### Written problem 1
Answer these questions about the investment manager compensation terms, one line each, marked as below:
(a) What annual rate applies to the first $1.0 billion of net assets?
(b) Which index is the performance of one Class A share of the Fund measured against?
(c) By what number is the product divided to put the performance incentive adjustment on a monthly basis?
### Written problem 2
Summarize the investment manager compensation terms in two sentences.
### Written problem 3
Write the next part of the investment manager compensation terms, picking up after their final sentence.

### Selected extract

------------

Part Two: COMPENSATION TO INVESTMENT MANAGER
(1) The Fund agrees to pay to AEFC, and AEFC covenants and agrees to accept
from the Fund in full payment for the services furnished, a fee composed of an
asset charge and a performance incentive adjustment.
(a) The asset charge
(i) The asset charge for each calendar day of each year shall be
equal to the total of 1/365th (1/366th in each leap year) of the
amount computed in accordance with paragraph (ii) below. The
computation shall be made for each day on the basis of net assets as
of the close of business of the full business day prior to the day for
which the computation is being made. In the case of the suspension of
the computation of net asset value, the asset charge for each day
during such suspension shall be computed as of the close of business
on the last full business day on which the net assets were computed.
Net assets as of the close of a full business day shall include all
transactions in shares of the Fund recorded on the books of the Fund
for that day.
(ii) The asset charge shall be based on the net assets of the
Fund as set forth in the following table.
Asset Charge
Assets Annual Rate At
(Billions) Each Asset Level
First $1.0 0.600%
Next 1.0 0.575
Next 1.0 0.550
Next 3.0 0.525
Next 6.0 0.500
Next 12.0 0.490
Over 24.0 0.480
(b) The performance incentive adjustment
(i) The performance incentive adjustment, determined monthly,
shall be computed by measuring the percentage point difference between
the performance of one Class A share of the Fund and the performance
of the Lipper Large-Cap Core Fund Index (the "Index"). The performance
of one Class A share of the Fund shall be measured by computing the
percentage difference, carried to two decimal places, between the
opening net asset value of one share of the Fund and the closing net
asset value of such share as of the last business day of the period
selected for comparison, adjusted for dividends or capital gain
distributions treated as reinvested, but without adjustment for
expenses related to a particular class of shares. The performance of
the Index will then be established by measuring the percentage
difference, carried to two decimal places, between the beginning and
ending Index for the comparison period, with dividends or capital gain
distributions on the securities which comprise the Index being treated
as reinvested.
(ii) In computing the adjustment, one percentage point shall be
deducted from the difference, as determined in (b)(i) above. The
result shall be converted to a decimal value (e.g., 2.38% to 0.0238),
multiplied by .01 and then multiplied by the Fund's average net assets
for the comparison period. This product next shall be divided by 12 to
put the adjustment on a monthly basis. Where the performance of the
Fund exceeds the Index, the amount so determined shall be an increase
in fees as computed under paragraph (a). Where Fund performance is
exceeded by the Index, the amount so determined shall be a decrease in
such fees. The percentage point difference between the performance of
the Fund and that of the Index, as determined above, is limited to a
maximum of 0.0012 per year.

------------

### Data provided
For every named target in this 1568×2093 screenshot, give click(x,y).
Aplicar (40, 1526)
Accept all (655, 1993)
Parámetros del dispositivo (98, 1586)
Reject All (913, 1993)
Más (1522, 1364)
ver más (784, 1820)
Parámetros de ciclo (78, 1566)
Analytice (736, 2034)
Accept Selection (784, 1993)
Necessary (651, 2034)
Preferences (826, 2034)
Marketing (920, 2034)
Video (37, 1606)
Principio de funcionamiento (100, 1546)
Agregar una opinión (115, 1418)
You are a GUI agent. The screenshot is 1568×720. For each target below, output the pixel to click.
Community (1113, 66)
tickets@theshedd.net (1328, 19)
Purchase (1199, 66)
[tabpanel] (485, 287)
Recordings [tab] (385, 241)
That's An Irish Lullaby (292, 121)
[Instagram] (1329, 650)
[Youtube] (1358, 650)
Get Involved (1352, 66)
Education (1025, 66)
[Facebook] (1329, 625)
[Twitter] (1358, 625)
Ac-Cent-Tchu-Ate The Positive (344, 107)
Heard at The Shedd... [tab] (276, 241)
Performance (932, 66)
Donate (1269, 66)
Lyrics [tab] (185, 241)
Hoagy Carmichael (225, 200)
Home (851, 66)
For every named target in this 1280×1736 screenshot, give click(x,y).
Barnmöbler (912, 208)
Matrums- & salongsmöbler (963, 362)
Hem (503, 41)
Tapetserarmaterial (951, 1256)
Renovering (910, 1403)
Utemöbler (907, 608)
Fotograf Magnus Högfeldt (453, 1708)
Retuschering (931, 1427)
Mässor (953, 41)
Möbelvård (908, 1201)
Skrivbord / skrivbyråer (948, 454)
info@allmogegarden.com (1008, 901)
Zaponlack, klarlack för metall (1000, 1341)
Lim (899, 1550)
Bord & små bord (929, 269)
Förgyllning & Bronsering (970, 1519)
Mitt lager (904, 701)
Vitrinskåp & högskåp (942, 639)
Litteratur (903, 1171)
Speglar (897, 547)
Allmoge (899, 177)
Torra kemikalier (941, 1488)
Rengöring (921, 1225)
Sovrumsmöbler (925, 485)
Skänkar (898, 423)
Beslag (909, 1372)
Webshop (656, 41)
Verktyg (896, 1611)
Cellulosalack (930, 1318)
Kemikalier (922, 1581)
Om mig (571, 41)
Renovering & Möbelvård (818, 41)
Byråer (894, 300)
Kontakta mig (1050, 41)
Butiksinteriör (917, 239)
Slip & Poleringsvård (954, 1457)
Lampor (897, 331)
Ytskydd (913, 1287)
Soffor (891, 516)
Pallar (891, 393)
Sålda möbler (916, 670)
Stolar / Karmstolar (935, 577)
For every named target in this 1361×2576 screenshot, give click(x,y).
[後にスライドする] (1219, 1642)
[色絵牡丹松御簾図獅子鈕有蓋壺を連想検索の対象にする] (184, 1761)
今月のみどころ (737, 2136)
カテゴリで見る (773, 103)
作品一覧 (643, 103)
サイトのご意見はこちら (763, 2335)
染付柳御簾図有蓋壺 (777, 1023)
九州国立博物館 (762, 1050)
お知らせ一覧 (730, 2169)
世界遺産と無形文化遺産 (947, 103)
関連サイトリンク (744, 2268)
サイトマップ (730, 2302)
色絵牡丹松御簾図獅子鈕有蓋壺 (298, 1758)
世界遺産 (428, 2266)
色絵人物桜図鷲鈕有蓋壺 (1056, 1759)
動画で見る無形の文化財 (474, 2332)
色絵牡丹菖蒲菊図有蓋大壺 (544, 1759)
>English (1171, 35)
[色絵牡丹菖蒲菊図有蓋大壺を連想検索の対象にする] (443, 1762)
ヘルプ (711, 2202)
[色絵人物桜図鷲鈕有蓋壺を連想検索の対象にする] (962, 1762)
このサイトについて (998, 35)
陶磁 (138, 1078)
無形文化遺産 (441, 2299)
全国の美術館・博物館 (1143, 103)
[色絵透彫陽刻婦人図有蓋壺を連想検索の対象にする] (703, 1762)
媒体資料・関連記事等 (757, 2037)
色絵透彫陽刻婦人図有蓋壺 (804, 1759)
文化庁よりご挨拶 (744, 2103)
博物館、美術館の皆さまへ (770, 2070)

------------

### Right answer 1
(a) 0.600%
(b) The Lipper Large-Cap Core Fund Index
(c) 12

### Right answer 2
The Fund pays AEFC a fee made up of an asset charge and a performance incentive adjustment. The asset charge is computed for each calendar day from the Fund's net assets at annual rates that drop from 0.600% to 0.480% as assets grow, while the adjustment, determined monthly, raises the fee when one Class A share outperforms the Lipper Large-Cap Core Fund Index and lowers it when the Index does better.

### Right answer 3
(iii) The first adjustment will be made on October 1, 2002, and
will cover the six-month period beginning April 1, 2002. The
comparison period will increase by one month each month, until it
reaches 12 months. The 12 month comparison period will roll over with
each succeeding month, so that it always equals 12 months, ending with
the month for which the performance adjustment is being computed.
(iv) If the Index ceases to be published for a period of more
than 90 days, changes in any material respect or otherwise becomes
impracticable to use for purposes of the adjustment, no adjustment
will be made under this paragraph (b) until such time as the Board
approves a substitute index.
(2) The fee shall be paid on a monthly basis and, in the event of the
termination of this Agreement, the fee accrued shall be prorated on the basis of
the number of days that this Agreement is in effect during the month with
respect to which such payment is made.
(3) The fee provided for hereunder shall be paid in cash by the Fund to
AEFC within five business days after the last day of each month.
Part Three: ALLOCATION OF EXPENSES
(1) The Corporation agrees to pay:
(a) Fees payable to AEFC for its services under the terms of this
Agreement.
(b) Taxes.
(c) Brokerage commissions and charges in connection with the purchase
and sale of assets.
(d) Custodian fees and charges.
(e) Fees and charges of its independent certified public accountants
for services the Funds request.
(f) Premium on the bond required by Rule 17g-1 under the Investment
Company Act of 1940.
(g) Fees and expenses of attorneys (i) it employs in matters not
involving the assertion of a claim by a third party against the
Corporation, its directors and officers, (ii) it employs in
conjunction with a claim asserted by the Board against AEFC,
except that AEFC shall reimburse the Corporation for such fees
and expenses if it is ultimately determined by a court of
competent jurisdiction, or AEFC agrees, that it is liable in
whole or in part to the Corporation, and (iii) it employs to
assert a claim against a third party.
(h) Fees paid for the qualification and registration for public sale
of the securities of the Fund under the laws of the United States
and of the several states in which such securities shall be
offered for sale.
(i) Fees of consultants employed by the Fund.
(j) Directors, officers and employees expenses which shall include
fees, salaries, memberships, dues, travel, seminars, pension,
profit sharing, and all other benefits paid to or provided for
directors, officers and employees, directors and officers
liability insurance, errors and omissions liability insurance,
worker's compensation insurance and other expenses applicable to
the directors, officers and employees, except the Corporation
will not pay any fees or expenses of any person who is an officer
or employee of AEFC or its affiliates.
(k) Filing fees and charges incurred by the Corporation in connection
with filing any amendment to its articles of incorporation, or
incurred in filing any other document with the State of Minnesota
or its political subdivisions.
(l) Organizational expenses of the Corporation.
(m) Expenses incurred in connection with lending portfolio securities
of the Fund.
(n) Expenses properly payable by the Fund, approved by the Board.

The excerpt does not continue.